DATASET EXCERPTS ▸
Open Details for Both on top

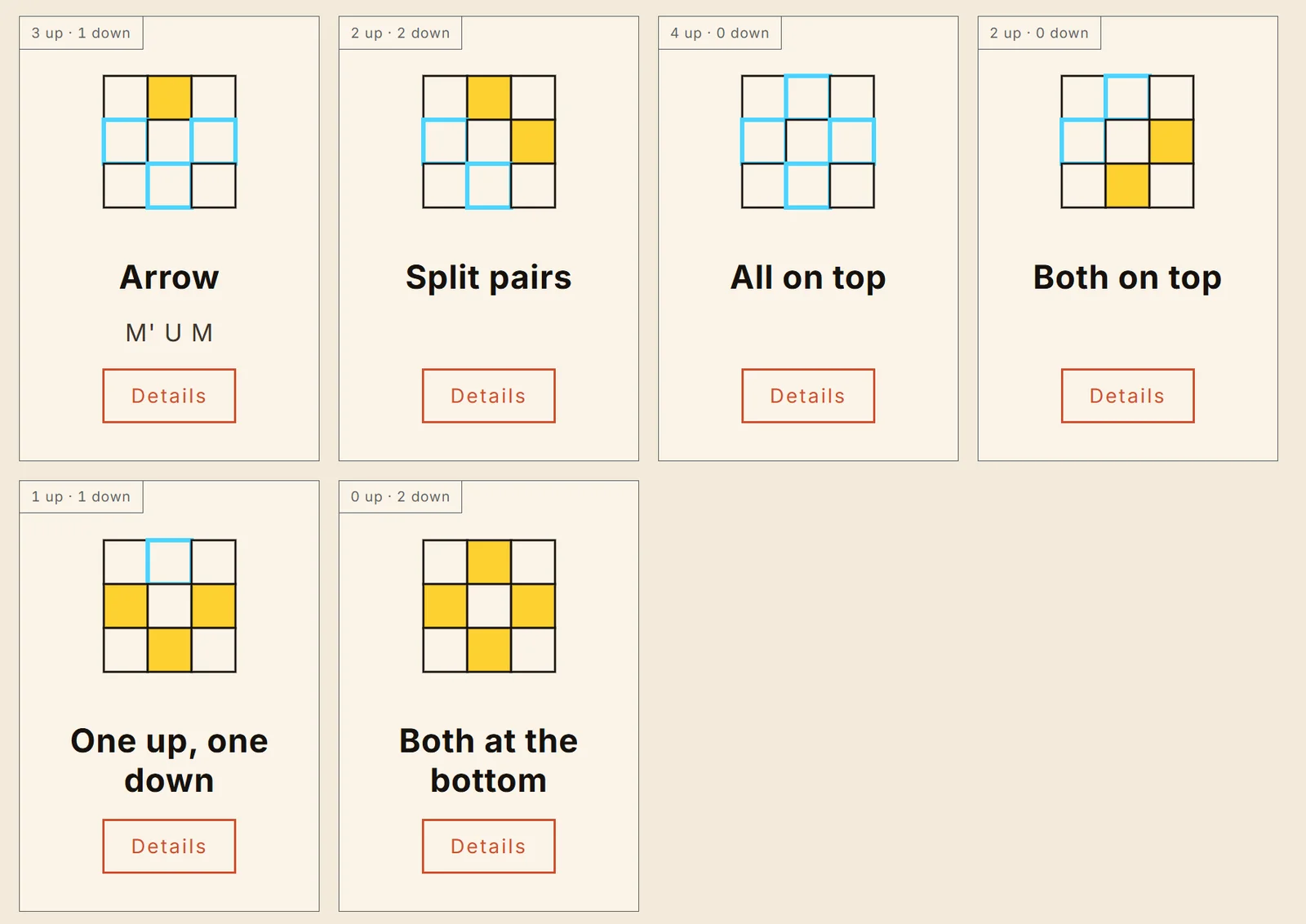click(1127, 396)
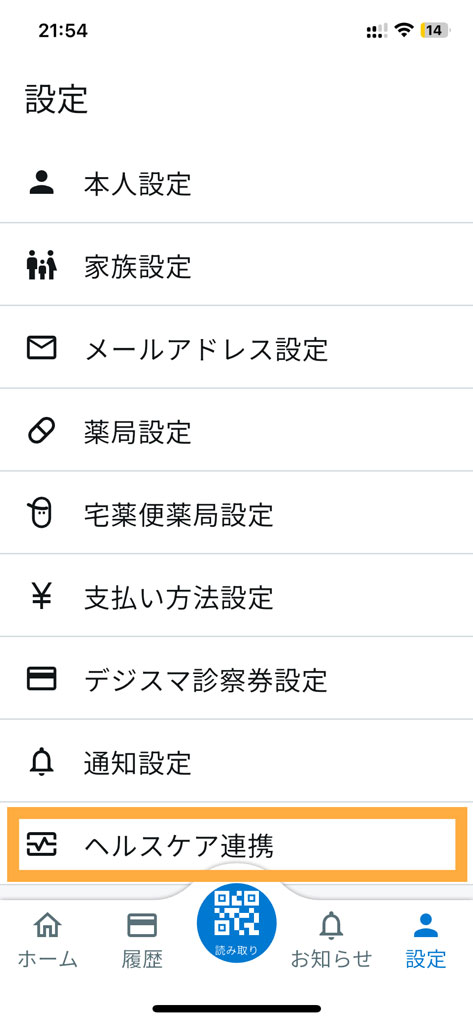Image resolution: width=473 pixels, height=1024 pixels.
Task: Open メールアドレス設定 settings
Action: tap(236, 347)
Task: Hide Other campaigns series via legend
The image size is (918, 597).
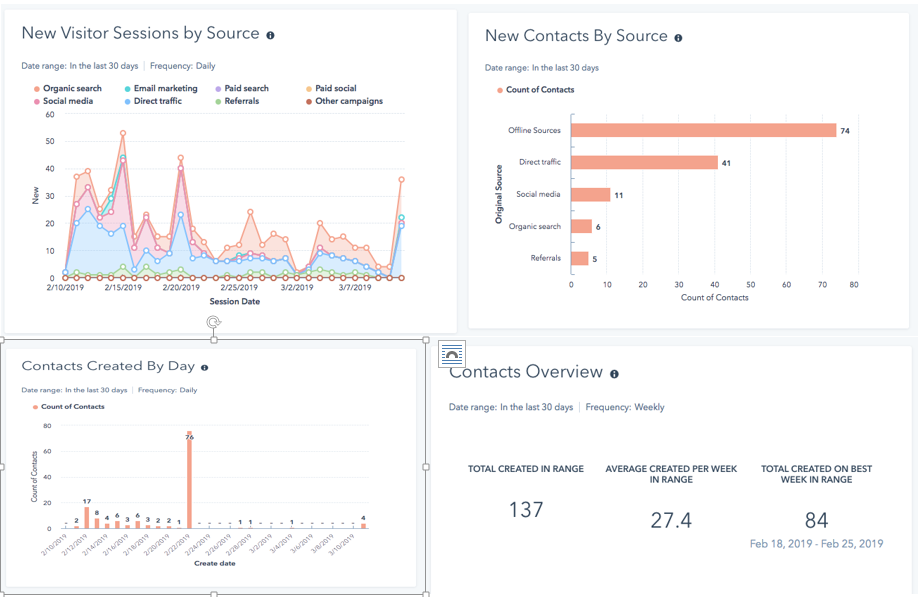Action: pyautogui.click(x=348, y=101)
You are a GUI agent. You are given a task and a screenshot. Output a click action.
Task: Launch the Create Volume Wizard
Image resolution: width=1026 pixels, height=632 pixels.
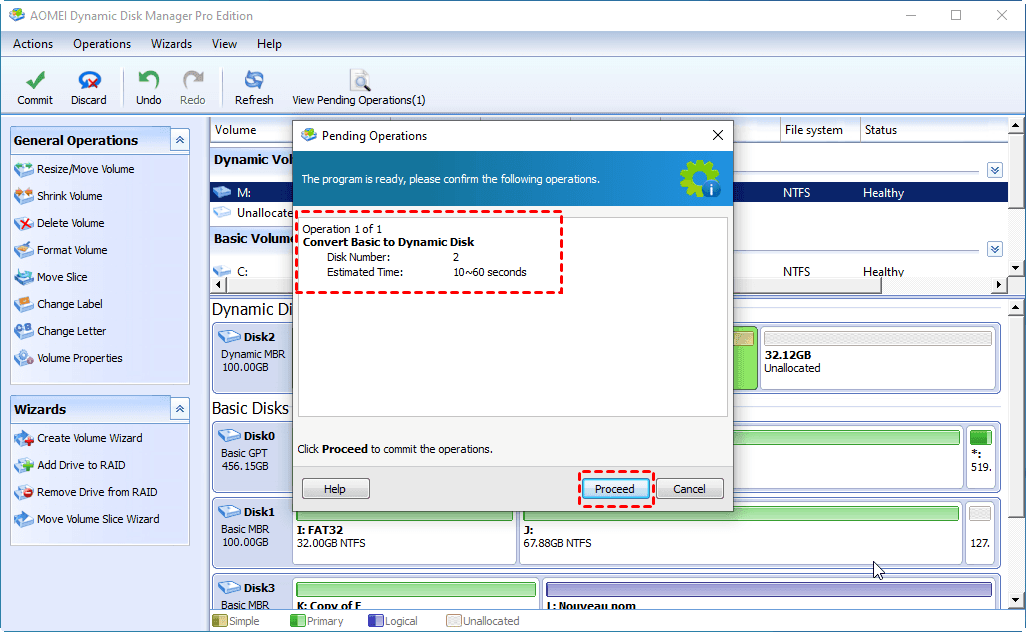89,438
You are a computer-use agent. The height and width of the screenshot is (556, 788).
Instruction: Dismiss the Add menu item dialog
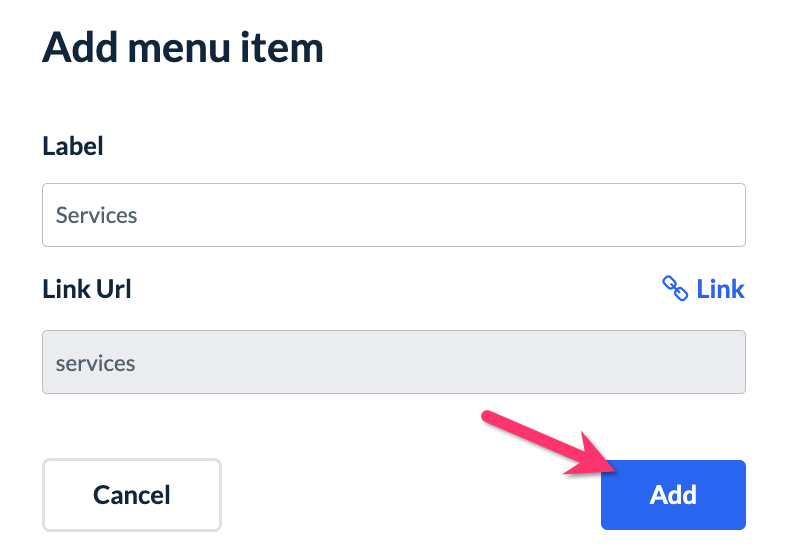coord(131,494)
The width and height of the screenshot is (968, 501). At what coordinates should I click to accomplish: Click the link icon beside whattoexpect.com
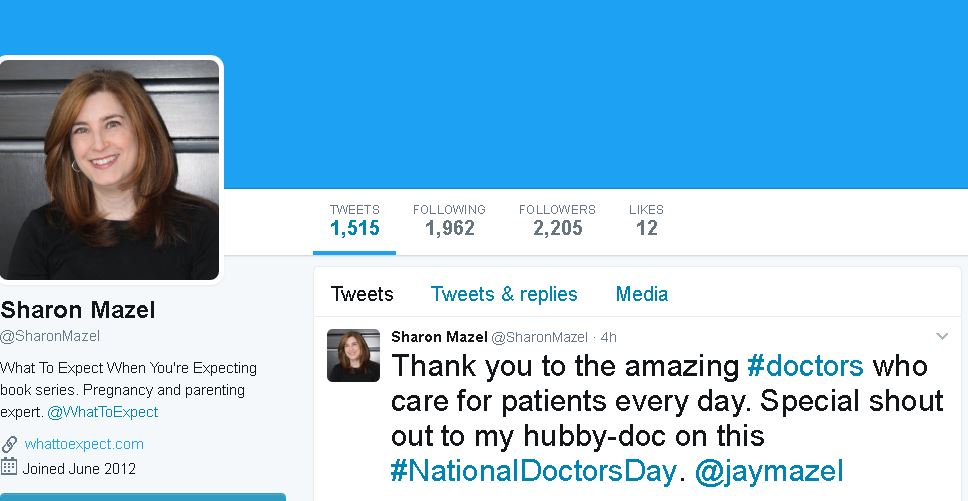click(9, 444)
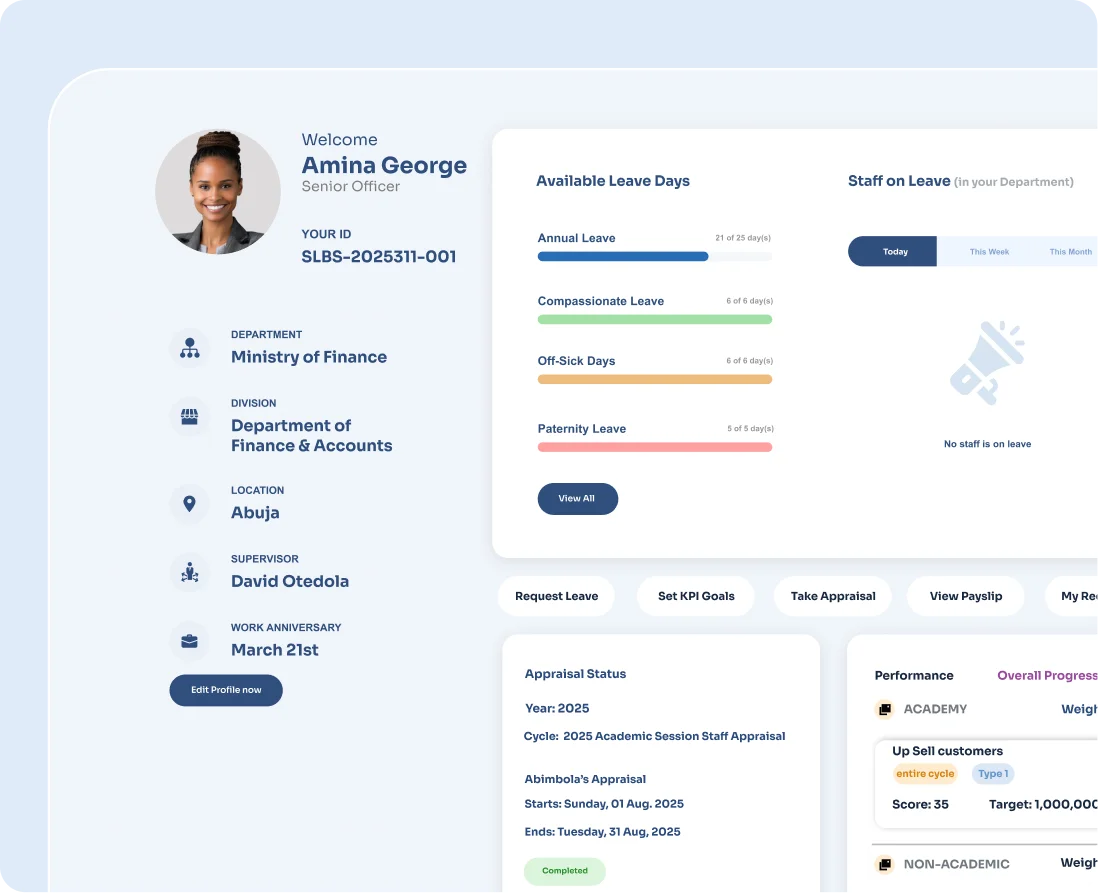Start Take Appraisal action
The image size is (1098, 893).
point(832,596)
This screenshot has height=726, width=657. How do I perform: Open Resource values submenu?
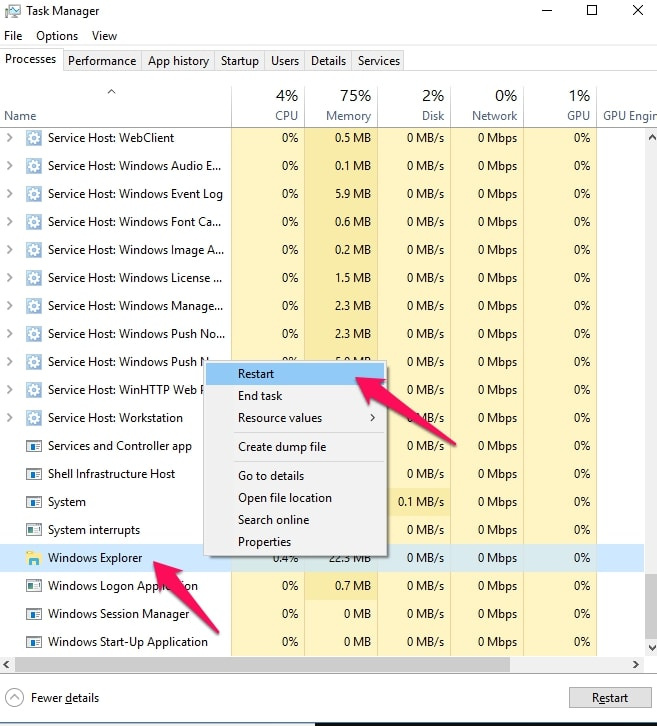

WHAT IS EXPECTED ▸ Please tally how many lines in the listing above contain the word "agent", and answer with the figure alone.

ANSWER FOR THE TASK ▸ 2